His language alone pushes us to confront our own frozen seas, an act that could one day save us from something we don’t know is oppressive. “Like a Rolling Stone” is purely an anthem for why anyone would or should listen to his songs: to burst us from our sleep.

And he does this all while being incredibly intimate. His voice can jump from urgent to chastising, fearful to comical, angry to lonely, all while remaining direct. We don’t have to use headphones to experience this type of emotional complexity in Dylan’s voice. In fact, we barely have to know anything about his subjects to understand his stories. Because no matter what song, Bob Dylan embodies the artist’s inquiry that turns its attention to life itself for meaning rather than the outside life.

It is very rare to find a musician with the same dedication to his arts. For it takes tremendous concentration just to begin seeing what’s actually in front of us, let alone getting it down on paper. But, like the great novelists before him, Dylan can break down the human experience and report it in its rawest form. And it remains prevalent: his truth continues to permeate listeners everywhere, any time.

Finding our Axe

“Like a Rolling Stone” is purely an anthem for why anyone would or should listen to his songs: to burst us from our sleep.
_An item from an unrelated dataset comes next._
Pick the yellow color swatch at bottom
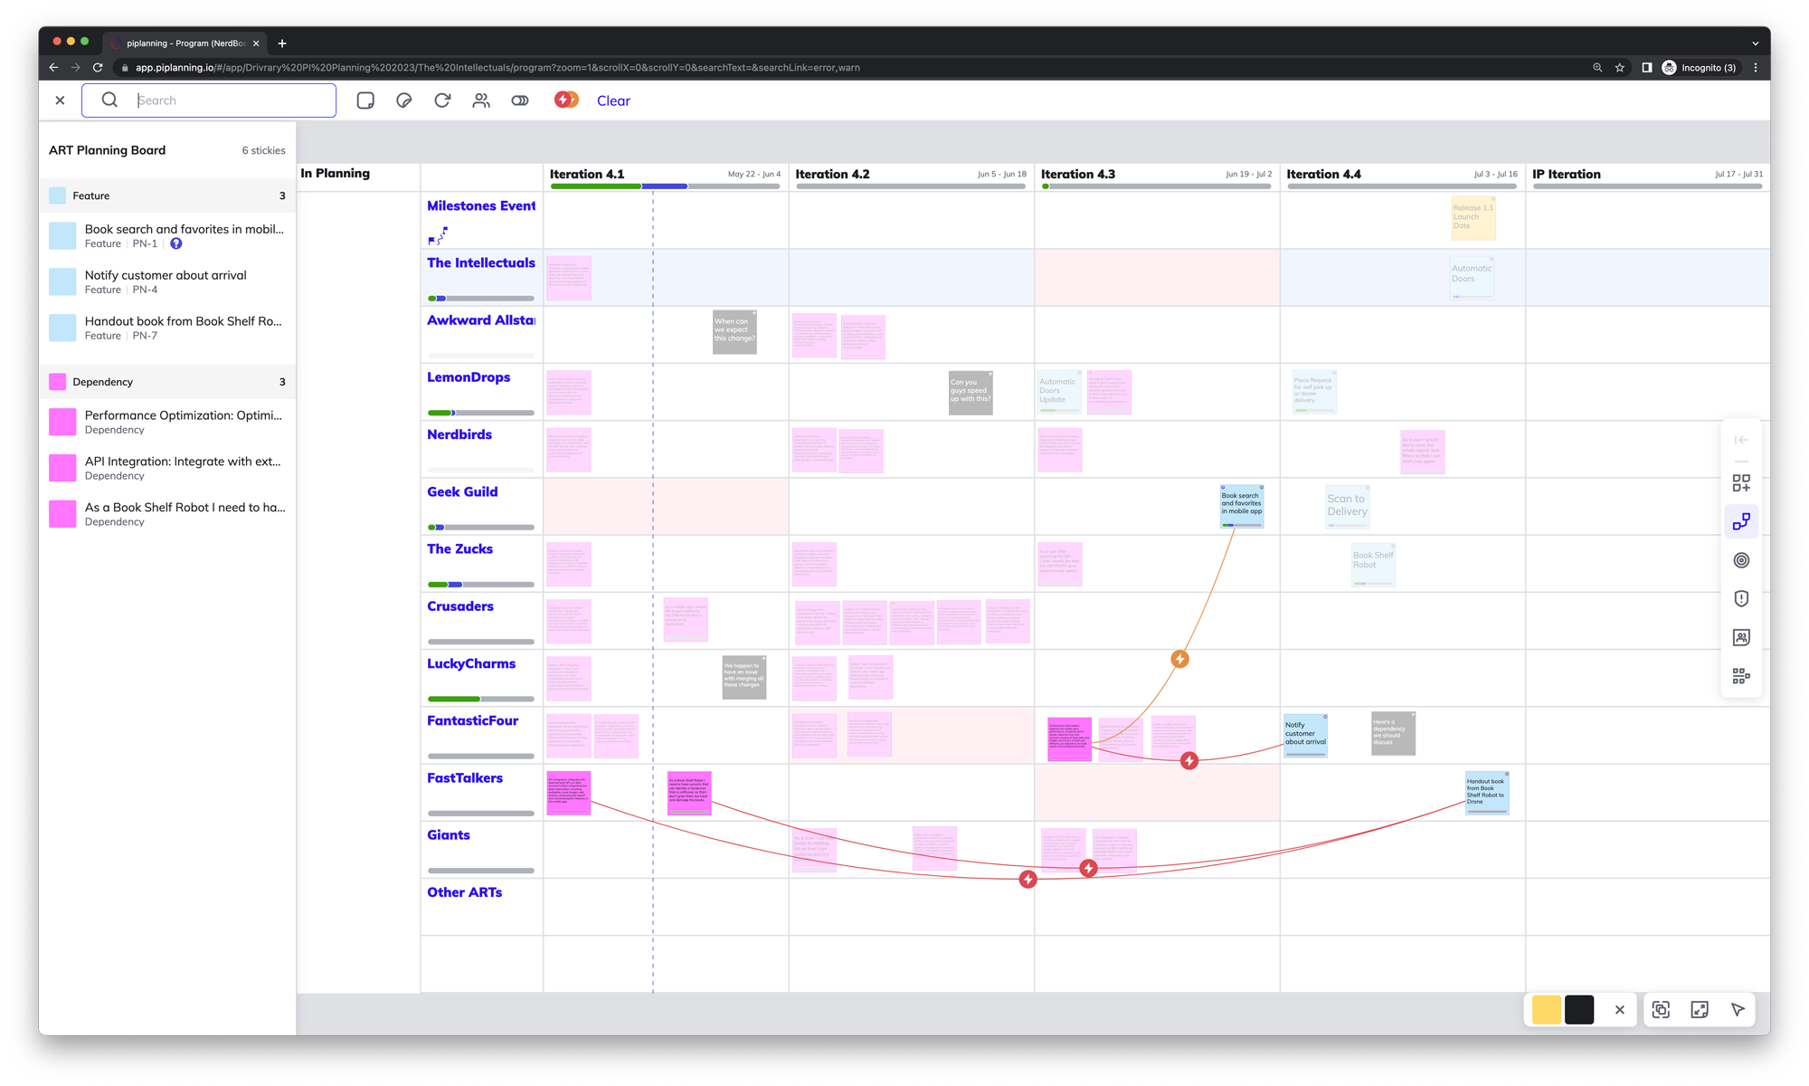tap(1546, 1010)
It is not uncommon to hear about someone’s passion for Bob Dylan, yet it is also not uncommon to hear about someone’s indifference. It’s easy to glance over Dylan as a folk-rock singer who rode the wave of social justice engagement like many of his peers. But at a closer look, Bob Dylan’s songs achieve a sense of empathy that truly cuts deep.

So what does music do for the human spirit?

Bob Dylan’s songs are living proof of how music can disarm us in the same way books do. As listeners, we must be brave enough to receive this “blow to the head.”

Kafka would agree that a real reader creates her own canon, and it consists precisely of those axes that she uses to create herself.

Bob Dylan Reading

[1] Deresiewicz, William. Excellent Sheep. Free Press, 2014.

[2] Ultimate Reality and Meaning, www.utpjournals.press/doi/full/10.3138/uram.37.1-2.87.